=== Given exercise ===
Copy every line in the items below that contains the word "coordinates". Case counts, so copy only the lines where the word has exactly that case.

=== Source data ===

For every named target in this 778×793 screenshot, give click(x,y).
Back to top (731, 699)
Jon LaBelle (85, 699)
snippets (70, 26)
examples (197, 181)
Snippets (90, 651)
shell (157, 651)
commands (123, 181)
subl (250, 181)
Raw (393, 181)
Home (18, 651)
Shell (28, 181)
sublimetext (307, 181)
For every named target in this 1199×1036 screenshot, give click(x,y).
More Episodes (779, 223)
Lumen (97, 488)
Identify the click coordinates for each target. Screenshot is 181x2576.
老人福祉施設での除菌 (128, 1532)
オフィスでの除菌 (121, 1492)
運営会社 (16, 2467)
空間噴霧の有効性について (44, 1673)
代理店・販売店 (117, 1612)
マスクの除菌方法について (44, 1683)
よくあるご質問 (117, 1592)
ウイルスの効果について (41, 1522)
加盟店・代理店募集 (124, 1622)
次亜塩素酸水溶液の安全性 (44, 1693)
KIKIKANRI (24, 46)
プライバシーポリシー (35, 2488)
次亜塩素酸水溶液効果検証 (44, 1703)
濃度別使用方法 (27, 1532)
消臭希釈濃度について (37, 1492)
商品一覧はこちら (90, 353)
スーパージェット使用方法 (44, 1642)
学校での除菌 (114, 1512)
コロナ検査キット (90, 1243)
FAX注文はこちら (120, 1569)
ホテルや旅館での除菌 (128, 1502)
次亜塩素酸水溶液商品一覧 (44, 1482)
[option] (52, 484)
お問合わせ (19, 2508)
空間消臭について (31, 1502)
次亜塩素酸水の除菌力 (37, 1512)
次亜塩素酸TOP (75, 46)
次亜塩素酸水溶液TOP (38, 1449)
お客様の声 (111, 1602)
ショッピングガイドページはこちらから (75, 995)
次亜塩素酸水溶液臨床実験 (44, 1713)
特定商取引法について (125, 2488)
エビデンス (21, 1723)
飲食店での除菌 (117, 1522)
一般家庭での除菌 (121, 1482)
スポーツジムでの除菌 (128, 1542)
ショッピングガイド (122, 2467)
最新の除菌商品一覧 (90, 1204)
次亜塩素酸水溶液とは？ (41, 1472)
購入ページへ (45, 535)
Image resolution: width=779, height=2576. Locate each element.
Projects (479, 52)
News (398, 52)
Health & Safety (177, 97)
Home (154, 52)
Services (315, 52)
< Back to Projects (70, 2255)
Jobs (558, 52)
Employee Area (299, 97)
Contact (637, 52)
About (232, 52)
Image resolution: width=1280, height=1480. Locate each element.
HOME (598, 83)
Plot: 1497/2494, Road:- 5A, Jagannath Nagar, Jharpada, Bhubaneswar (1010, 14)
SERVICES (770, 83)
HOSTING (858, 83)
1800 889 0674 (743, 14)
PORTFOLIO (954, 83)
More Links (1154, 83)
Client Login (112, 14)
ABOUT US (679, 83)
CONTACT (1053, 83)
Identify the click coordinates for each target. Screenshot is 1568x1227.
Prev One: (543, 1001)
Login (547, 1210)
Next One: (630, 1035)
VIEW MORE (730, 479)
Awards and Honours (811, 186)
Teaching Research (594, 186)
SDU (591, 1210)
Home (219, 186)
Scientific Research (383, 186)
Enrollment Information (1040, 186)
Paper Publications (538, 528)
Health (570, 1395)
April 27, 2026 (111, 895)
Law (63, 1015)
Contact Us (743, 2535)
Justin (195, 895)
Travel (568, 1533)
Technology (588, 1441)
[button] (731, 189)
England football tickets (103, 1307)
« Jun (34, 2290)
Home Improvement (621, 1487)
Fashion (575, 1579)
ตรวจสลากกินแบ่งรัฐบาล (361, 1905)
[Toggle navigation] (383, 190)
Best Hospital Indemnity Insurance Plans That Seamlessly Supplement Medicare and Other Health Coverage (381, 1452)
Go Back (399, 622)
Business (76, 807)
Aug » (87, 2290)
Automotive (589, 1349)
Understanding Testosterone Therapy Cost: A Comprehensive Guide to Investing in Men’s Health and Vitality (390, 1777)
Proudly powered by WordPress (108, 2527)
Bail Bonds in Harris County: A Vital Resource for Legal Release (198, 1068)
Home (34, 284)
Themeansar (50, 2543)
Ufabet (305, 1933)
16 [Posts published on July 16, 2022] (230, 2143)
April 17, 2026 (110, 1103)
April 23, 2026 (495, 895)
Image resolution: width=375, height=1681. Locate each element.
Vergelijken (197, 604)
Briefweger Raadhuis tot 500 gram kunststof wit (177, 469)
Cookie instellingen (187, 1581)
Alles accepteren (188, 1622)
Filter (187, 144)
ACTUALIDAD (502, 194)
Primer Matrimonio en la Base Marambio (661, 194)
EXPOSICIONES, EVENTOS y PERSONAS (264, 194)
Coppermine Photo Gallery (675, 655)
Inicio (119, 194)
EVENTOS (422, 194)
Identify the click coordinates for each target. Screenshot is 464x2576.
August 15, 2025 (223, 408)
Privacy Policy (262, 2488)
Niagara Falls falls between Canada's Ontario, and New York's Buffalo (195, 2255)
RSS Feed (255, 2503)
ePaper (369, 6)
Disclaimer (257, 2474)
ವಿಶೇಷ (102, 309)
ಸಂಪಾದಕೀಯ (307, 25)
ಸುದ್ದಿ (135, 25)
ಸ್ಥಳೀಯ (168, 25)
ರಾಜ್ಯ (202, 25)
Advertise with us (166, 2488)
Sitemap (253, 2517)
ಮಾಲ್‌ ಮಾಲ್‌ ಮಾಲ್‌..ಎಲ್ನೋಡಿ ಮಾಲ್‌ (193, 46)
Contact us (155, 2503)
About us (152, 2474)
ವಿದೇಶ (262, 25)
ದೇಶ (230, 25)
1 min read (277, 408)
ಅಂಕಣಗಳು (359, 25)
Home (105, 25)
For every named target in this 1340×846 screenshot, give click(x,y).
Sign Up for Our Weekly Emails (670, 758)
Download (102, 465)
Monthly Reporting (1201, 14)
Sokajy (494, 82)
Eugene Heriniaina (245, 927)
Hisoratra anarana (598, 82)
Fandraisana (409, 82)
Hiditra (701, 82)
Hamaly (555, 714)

=== Final result ===
Identify the click coordinates for each target. Screenshot is 181x2576.
Identify the click coordinates for each target. Screenshot is 1568x1227.
Identify the click coordinates for each target. Screenshot is 464x2576.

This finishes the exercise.